Total revenues and adjusted revenues increased 35.2% and 35.8%, respectively, compared to the prior year. Revenue growth was primarily driven by the acquisition of Aetna, which took place last November, as well as increased volume and brand name drug price inflation in both the Pharmacy Services and Retail/LTC segments. The revenue increase was partially offset by continued reimbursement pressure in Retail/LTC, price compression in Pharmacy Services, and an increased generic dispensing rate.

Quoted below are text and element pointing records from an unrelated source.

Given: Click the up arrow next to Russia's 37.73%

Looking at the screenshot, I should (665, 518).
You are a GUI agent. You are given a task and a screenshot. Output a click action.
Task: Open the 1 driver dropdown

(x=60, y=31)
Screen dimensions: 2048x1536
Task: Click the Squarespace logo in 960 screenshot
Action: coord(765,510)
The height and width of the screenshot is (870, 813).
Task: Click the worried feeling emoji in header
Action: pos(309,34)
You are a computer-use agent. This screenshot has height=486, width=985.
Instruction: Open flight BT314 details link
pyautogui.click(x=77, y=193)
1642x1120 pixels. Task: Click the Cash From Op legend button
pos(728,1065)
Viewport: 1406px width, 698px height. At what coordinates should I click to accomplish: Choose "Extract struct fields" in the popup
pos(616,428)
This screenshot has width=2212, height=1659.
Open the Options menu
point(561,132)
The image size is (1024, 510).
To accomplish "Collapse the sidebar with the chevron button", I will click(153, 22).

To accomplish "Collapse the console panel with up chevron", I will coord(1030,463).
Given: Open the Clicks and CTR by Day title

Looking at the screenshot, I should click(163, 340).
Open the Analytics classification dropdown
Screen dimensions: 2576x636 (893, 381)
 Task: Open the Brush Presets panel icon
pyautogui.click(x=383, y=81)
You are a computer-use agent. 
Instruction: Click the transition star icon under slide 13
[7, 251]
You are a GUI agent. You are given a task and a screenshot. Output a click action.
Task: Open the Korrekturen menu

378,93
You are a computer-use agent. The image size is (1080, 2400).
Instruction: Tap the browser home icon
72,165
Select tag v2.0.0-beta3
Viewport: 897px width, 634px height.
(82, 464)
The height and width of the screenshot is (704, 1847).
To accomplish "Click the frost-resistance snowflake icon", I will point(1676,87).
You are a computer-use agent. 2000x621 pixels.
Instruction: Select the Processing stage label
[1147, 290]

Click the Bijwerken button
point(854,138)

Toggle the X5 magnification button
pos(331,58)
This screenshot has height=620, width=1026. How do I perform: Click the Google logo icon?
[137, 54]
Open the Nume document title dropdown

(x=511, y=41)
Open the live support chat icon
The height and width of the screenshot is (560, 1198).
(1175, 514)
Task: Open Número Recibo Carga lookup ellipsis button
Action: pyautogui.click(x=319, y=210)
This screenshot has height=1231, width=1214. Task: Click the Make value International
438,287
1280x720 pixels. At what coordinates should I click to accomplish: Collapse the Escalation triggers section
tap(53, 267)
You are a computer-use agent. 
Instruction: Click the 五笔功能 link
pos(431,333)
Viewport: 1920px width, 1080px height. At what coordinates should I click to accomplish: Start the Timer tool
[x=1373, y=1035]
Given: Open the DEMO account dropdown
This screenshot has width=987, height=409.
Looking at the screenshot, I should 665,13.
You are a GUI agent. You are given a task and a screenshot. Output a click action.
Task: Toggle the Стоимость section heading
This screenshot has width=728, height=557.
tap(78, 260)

Operating expenses and adjusted operating expenses increased 65.2% and 59.1%, respectively. The increase in operating expenses was due to the impact of the Aetna acquisition, an increase in intangible amortization related to the Aetna acquisition and an increase in acquisition-related integration costs. The increase in adjusted operating expenses was primarily driven by the impact of the Aetna acquisition.

Total revenues for Pharmacy Services increased 4.2%, primarily due to brand name drug price inflation as well as increased total pharmacy claims volume, partially offset by continued price compression and an increased generic dispensing rate.

Total pharmacy claims processed increased 4% on a 30-day equivalent basis, due to net new business and the continued adoption of Maintenance Choice offerings.

Retail/LTC total revenues increased 3.7%, primarily driven by higher prescription volume and brand name drug price inflation, partially offset by continued reimbursement pressure and the impact of generic drug introductions.

Front-store revenues represent about 22.7% of total Retail/LTC revenues. Front-store revenue increases were driven by growth in health product sales, which benefited from an extended cough and cold season and the impact of the shift of sales associated with the Easter holiday from the first quarter of 2018 to the second quarter of 2019.

Total revenues for the Health Care Benefits segment increased $16.6 billion, due to the acquisition of Aetna.

CVS confirmed its full-year 2019 consolidated GAAP operating income guidance range of $11.8 billion to $12.0 billion and raised the guidance range for full-year adjusted operating income to $15.2 billion to $15.4 billion from $15.0 billion to $15.2 billion. The company also raised and narrowed the GAAP diluted EPS from continuing operations guidance range to $4.93 to $5.04 from $4.90 to $5.05, and raised and narrowed the adjusted EPS guidance range to $6.89 to $7.00 from $6.75 to $6.90.